**What to produce**
Until you reach the line containing "Task: Open Basca 2002 team page", reproduce each line of the listing exactly, please, and include that line as well.

BEGIN Records to process

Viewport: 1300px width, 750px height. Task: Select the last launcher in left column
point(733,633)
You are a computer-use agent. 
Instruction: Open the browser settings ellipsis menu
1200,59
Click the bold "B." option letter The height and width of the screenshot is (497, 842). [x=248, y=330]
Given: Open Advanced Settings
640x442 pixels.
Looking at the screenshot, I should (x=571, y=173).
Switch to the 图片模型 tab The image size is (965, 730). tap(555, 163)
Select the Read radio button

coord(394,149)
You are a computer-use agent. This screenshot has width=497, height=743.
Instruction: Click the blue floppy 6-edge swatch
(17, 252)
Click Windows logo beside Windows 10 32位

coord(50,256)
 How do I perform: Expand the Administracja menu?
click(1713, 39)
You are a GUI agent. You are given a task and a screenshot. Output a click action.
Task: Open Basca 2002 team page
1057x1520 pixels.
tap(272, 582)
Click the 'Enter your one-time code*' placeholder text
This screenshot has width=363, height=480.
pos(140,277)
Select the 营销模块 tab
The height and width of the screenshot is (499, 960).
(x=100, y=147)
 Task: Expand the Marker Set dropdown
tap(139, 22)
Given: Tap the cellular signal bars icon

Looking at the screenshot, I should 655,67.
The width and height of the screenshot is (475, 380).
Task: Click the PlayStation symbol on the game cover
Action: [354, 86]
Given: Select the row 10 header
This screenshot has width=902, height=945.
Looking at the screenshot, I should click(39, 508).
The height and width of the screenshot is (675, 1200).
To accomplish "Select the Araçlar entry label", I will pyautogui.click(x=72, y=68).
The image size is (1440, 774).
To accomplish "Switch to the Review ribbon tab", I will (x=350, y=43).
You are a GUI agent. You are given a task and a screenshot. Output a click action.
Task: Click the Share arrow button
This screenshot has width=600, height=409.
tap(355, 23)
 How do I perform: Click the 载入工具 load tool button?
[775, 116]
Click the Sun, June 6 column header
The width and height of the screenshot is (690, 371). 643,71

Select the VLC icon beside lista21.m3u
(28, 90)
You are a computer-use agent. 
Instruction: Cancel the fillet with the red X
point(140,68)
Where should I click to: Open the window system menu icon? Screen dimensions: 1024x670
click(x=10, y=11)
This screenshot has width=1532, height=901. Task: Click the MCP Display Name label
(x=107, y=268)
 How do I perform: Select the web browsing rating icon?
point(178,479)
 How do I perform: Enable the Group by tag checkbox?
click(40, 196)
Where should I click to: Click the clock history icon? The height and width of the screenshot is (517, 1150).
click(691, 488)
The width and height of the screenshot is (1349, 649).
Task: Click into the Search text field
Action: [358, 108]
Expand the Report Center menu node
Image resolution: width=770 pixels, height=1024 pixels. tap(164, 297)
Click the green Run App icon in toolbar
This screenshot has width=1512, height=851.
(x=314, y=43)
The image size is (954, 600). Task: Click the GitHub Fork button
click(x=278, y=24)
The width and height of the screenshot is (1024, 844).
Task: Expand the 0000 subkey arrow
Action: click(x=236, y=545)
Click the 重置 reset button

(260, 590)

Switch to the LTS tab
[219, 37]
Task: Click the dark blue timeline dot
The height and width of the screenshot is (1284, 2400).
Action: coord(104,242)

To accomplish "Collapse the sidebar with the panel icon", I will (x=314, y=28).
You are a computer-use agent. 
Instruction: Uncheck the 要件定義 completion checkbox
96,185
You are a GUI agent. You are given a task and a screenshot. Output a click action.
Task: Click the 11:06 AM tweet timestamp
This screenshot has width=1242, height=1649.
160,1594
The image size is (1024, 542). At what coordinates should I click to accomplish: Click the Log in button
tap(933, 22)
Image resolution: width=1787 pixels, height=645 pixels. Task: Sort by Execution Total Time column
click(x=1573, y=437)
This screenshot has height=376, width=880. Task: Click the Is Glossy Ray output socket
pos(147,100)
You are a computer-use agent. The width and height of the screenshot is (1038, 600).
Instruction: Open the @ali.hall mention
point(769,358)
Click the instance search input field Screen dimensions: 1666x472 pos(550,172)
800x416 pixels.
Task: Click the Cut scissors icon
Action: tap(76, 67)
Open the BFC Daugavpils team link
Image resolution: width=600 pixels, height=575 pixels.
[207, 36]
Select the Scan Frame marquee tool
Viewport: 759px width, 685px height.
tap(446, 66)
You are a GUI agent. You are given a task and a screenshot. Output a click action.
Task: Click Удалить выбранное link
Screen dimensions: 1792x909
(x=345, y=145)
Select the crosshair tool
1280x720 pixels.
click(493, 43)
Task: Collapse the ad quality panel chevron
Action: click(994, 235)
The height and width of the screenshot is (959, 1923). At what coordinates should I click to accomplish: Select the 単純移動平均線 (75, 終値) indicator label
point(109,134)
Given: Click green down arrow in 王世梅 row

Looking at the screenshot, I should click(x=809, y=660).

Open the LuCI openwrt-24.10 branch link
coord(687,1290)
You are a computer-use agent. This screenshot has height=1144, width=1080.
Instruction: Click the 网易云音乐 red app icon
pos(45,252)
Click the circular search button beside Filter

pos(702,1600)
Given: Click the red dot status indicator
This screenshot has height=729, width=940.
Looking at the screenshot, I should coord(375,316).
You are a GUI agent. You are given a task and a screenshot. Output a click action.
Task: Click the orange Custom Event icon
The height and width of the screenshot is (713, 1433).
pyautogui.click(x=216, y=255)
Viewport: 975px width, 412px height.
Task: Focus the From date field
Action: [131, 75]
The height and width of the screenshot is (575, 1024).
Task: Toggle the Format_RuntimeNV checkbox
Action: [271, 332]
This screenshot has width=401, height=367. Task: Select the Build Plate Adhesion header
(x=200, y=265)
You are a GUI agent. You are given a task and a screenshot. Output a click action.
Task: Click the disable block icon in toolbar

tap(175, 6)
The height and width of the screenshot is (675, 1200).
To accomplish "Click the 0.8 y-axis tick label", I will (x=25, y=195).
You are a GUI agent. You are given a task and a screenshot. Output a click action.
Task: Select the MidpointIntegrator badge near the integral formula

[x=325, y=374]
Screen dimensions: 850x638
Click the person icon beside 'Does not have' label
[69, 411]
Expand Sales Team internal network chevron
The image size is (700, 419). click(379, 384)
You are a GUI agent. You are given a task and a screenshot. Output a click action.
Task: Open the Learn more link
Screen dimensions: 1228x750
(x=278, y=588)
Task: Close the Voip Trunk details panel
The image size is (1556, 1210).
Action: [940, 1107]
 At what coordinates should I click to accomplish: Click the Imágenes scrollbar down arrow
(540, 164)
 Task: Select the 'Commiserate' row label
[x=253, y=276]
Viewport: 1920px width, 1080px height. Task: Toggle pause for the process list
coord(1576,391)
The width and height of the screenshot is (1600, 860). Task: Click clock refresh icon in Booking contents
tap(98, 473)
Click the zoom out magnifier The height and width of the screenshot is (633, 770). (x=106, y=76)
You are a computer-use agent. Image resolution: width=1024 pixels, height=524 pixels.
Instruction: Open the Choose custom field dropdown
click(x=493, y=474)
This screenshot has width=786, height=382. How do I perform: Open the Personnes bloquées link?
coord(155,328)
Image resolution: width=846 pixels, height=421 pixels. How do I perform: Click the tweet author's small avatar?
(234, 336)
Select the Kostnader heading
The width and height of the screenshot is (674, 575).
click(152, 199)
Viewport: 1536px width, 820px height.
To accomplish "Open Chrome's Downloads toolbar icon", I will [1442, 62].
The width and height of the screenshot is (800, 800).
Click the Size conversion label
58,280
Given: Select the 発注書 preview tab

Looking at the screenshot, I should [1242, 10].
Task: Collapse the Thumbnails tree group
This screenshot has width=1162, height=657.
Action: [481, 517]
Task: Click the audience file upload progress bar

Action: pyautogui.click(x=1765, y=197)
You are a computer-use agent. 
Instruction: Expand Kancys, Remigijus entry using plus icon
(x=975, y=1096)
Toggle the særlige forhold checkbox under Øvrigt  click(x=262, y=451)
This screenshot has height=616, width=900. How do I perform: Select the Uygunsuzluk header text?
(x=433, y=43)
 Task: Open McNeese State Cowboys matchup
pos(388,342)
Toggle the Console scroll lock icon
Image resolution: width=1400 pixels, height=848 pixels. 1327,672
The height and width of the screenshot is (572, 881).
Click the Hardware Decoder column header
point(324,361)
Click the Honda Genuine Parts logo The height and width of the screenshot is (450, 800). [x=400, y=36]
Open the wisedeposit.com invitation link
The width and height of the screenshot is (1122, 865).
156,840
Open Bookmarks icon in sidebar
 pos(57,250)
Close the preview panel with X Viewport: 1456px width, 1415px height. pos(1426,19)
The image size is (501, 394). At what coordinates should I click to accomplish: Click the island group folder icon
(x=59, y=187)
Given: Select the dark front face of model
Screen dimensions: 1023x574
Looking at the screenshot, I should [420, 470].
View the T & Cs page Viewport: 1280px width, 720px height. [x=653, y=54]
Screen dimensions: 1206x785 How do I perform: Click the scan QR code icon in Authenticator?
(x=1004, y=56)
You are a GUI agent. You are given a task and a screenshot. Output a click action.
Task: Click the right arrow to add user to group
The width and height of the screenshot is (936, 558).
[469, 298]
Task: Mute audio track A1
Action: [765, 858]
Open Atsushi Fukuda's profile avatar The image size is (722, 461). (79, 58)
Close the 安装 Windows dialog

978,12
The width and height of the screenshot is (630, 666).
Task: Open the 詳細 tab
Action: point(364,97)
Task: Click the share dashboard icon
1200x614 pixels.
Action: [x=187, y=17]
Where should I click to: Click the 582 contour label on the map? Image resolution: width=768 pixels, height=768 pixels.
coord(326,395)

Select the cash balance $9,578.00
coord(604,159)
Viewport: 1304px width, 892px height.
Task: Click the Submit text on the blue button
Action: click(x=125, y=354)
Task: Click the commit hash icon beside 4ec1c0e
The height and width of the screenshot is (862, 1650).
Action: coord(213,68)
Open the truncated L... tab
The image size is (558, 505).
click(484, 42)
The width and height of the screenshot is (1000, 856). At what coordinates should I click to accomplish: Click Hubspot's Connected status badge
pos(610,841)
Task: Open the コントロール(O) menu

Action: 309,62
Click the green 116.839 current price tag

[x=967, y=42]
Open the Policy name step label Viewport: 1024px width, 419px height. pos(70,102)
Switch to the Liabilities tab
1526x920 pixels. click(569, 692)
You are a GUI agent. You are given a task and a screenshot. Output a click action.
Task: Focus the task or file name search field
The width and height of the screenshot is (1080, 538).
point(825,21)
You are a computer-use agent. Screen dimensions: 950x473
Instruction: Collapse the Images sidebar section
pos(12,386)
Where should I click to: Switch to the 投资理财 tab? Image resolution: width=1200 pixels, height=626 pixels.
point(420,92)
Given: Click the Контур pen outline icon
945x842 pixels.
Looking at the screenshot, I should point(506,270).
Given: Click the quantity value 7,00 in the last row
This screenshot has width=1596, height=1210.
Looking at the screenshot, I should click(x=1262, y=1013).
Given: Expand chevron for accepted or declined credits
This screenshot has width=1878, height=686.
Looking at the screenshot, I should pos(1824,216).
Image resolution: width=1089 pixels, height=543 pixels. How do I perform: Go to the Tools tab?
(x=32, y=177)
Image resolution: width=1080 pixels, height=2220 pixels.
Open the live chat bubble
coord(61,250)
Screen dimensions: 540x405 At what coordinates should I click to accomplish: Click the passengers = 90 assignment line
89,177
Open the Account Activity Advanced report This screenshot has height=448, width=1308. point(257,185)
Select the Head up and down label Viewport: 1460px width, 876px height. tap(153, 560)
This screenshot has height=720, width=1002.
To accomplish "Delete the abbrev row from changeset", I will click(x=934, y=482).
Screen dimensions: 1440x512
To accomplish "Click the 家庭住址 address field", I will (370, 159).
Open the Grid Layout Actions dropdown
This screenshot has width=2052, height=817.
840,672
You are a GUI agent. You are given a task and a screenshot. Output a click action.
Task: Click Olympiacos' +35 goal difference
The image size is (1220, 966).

END Records to process

**Answer to the problem**
Viewport: 1300px width, 750px height. Task: Select the last launcher in left column
point(733,633)
You are a computer-use agent. 
Instruction: Open the browser settings ellipsis menu
1200,59
Click the bold "B." option letter The height and width of the screenshot is (497, 842). [x=248, y=330]
Given: Open Advanced Settings
640x442 pixels.
Looking at the screenshot, I should (x=571, y=173).
Switch to the 图片模型 tab The image size is (965, 730). tap(555, 163)
Select the Read radio button

coord(394,149)
You are a computer-use agent. This screenshot has width=497, height=743.
Instruction: Click the blue floppy 6-edge swatch
(17, 252)
Click Windows logo beside Windows 10 32位

coord(50,256)
 How do I perform: Expand the Administracja menu?
click(1713, 39)
You are a GUI agent. You are given a task and a screenshot. Output a click action.
Task: Open Basca 2002 team page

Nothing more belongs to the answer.